▸ What the task requires: Copy nothing but the lines below running from the line containing "The image size is (961, 540)." through the line containing "This screenshot has width=2182, height=953.", both end lines included.

Stored items
++++
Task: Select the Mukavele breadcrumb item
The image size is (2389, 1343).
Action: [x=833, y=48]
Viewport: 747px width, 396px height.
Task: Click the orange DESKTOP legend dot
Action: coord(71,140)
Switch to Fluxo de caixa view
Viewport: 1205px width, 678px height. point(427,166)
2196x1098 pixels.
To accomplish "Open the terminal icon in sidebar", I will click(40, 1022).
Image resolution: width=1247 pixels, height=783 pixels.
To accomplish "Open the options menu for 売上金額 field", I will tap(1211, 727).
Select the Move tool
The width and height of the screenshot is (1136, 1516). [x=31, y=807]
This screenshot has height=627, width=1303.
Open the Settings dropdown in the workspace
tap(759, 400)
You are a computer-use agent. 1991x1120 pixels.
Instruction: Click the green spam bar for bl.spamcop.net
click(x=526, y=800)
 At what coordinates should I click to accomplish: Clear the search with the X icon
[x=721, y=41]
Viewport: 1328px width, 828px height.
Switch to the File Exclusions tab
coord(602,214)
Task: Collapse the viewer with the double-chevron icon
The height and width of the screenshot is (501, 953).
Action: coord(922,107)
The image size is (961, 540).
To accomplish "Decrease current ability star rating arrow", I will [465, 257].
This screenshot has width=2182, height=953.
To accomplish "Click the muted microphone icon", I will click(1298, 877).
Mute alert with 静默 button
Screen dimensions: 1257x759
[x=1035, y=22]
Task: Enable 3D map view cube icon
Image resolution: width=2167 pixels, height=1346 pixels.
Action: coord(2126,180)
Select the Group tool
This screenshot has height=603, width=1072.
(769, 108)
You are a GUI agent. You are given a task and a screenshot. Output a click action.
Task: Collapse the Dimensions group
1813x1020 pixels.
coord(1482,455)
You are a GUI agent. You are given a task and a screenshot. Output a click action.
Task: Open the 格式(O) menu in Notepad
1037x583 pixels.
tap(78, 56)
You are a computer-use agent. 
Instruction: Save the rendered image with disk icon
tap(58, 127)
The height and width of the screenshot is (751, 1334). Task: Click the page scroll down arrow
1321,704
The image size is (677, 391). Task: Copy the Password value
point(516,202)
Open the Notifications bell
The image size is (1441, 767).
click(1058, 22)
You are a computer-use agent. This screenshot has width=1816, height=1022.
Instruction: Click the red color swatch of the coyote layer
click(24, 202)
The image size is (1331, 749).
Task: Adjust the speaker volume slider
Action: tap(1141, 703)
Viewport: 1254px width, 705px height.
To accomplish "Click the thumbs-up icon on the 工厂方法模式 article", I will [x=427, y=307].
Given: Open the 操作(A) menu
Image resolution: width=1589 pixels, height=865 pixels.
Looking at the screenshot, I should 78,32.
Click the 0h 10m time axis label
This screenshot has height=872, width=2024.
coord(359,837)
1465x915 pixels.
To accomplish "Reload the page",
++++
▸ Task response:
The image size is (961, 540).
To accomplish "Decrease current ability star rating arrow", I will [465, 257].
This screenshot has width=2182, height=953.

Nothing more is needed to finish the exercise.